[RECORDS TO USE Boundary: Start]
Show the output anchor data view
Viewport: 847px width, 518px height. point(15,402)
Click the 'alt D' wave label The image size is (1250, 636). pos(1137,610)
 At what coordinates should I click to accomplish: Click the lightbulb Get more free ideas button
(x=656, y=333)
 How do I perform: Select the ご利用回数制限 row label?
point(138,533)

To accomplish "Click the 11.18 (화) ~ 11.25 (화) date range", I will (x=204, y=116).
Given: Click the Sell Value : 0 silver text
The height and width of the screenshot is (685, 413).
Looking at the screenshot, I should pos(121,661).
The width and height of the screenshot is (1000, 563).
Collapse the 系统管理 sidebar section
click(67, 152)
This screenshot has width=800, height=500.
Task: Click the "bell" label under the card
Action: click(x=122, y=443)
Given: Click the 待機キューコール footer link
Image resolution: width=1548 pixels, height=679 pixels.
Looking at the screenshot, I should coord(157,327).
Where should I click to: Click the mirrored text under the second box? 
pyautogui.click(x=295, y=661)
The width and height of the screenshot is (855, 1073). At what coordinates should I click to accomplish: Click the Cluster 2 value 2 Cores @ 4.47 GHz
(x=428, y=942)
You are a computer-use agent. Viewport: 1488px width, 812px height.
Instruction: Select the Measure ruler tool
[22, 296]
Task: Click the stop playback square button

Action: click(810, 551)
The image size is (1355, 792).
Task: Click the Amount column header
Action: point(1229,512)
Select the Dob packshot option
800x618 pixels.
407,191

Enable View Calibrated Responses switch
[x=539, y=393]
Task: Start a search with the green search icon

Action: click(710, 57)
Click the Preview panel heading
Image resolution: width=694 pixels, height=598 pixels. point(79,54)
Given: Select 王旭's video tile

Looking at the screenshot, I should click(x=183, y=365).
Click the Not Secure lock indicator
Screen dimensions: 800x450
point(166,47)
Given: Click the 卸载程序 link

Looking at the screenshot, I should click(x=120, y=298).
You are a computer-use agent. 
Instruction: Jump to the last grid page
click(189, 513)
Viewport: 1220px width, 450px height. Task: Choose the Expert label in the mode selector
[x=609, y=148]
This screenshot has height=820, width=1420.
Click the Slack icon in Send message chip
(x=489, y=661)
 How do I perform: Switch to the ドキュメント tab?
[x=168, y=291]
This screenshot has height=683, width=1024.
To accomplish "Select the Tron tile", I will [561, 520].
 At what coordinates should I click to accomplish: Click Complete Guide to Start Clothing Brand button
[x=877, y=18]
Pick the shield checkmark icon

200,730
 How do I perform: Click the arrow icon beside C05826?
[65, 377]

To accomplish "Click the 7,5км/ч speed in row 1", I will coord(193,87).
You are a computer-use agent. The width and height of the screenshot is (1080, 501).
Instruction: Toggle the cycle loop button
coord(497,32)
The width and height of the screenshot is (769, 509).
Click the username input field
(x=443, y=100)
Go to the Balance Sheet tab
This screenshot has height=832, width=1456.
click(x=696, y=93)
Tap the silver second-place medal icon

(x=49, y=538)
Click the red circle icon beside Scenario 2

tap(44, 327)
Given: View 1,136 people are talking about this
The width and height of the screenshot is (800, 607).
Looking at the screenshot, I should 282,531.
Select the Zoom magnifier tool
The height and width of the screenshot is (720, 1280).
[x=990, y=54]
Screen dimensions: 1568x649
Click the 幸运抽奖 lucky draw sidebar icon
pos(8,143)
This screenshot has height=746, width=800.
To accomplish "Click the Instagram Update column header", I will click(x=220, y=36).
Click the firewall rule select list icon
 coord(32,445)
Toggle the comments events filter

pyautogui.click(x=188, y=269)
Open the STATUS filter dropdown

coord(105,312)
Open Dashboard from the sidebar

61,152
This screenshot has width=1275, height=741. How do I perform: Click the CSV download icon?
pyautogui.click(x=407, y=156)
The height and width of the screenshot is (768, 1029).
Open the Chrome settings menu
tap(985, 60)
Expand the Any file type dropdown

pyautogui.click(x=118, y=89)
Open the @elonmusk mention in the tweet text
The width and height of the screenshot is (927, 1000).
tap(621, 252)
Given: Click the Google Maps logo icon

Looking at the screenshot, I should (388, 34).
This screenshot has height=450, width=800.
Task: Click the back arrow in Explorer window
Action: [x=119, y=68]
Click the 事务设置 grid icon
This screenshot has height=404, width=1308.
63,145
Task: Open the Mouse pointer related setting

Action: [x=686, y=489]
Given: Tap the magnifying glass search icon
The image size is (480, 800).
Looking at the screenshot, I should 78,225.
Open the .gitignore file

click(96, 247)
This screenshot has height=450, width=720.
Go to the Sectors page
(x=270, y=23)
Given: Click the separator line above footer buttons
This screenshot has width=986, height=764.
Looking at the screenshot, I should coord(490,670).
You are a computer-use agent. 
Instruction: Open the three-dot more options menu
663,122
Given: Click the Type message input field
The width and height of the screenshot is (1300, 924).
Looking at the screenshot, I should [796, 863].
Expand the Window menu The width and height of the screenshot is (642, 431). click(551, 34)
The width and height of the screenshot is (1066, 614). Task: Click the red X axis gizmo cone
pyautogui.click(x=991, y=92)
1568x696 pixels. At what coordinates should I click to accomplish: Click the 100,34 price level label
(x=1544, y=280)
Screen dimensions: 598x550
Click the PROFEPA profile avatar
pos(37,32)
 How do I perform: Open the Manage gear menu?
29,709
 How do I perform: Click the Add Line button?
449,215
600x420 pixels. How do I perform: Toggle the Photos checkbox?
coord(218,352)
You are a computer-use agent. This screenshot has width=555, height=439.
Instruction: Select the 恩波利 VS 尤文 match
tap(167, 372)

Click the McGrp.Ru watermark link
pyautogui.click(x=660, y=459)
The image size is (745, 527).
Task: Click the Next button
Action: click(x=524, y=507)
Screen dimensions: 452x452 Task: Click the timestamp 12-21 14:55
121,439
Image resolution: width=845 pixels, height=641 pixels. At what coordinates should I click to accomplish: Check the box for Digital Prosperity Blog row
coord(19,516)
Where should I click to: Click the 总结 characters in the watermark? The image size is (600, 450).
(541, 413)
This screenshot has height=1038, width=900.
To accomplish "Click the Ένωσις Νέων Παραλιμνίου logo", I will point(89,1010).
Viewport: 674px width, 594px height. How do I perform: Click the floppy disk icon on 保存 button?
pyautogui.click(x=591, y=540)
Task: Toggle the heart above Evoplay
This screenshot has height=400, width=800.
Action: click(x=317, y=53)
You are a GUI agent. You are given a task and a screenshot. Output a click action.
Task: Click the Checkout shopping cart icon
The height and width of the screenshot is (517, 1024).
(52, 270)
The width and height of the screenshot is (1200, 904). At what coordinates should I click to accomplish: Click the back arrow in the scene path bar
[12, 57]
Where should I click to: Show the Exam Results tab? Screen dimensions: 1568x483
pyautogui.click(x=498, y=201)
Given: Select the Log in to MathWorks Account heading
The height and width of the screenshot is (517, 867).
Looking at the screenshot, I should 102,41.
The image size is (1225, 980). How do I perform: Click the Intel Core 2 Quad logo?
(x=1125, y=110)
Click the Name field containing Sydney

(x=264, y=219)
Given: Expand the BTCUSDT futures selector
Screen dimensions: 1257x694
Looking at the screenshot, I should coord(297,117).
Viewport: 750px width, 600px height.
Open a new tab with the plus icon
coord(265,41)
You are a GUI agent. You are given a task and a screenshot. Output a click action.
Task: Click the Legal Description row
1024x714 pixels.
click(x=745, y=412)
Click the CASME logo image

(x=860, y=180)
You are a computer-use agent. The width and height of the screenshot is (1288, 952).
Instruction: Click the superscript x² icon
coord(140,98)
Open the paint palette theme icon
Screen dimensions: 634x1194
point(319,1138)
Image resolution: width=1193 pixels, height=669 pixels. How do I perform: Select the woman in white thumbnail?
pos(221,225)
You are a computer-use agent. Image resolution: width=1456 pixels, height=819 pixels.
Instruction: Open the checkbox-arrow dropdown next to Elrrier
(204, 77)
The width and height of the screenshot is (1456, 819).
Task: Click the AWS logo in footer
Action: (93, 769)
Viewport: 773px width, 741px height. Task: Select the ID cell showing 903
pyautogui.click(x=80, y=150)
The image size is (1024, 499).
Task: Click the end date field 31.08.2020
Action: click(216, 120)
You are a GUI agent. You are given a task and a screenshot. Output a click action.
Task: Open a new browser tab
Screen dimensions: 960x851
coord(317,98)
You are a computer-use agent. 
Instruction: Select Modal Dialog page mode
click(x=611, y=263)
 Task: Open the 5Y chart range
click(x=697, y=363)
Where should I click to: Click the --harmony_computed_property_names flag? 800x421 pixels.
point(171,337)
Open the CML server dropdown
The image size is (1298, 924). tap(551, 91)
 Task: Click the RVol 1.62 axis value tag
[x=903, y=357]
[RECORDS TO USE Boundary: End]
§ ASSIGNMENT:
The lines to output run from the one containing "You are a computer-use agent. Image" through the last line of the records above; repeat them exactly and nothing more.

§ EXERCISE OUTPUT:
You are a computer-use agent. Image resolution: width=1456 pixels, height=819 pixels.
Instruction: Open the checkbox-arrow dropdown next to Elrrier
(204, 77)
The width and height of the screenshot is (1456, 819).
Task: Click the AWS logo in footer
Action: (93, 769)
Viewport: 773px width, 741px height. Task: Select the ID cell showing 903
pyautogui.click(x=80, y=150)
The image size is (1024, 499).
Task: Click the end date field 31.08.2020
Action: click(216, 120)
You are a GUI agent. You are given a task and a screenshot. Output a click action.
Task: Open a new browser tab
Screen dimensions: 960x851
coord(317,98)
You are a computer-use agent. 
Instruction: Select Modal Dialog page mode
click(x=611, y=263)
 Task: Open the 5Y chart range
click(x=697, y=363)
Where should I click to: Click the --harmony_computed_property_names flag? 800x421 pixels.
point(171,337)
Open the CML server dropdown
The image size is (1298, 924). tap(551, 91)
 Task: Click the RVol 1.62 axis value tag
[x=903, y=357]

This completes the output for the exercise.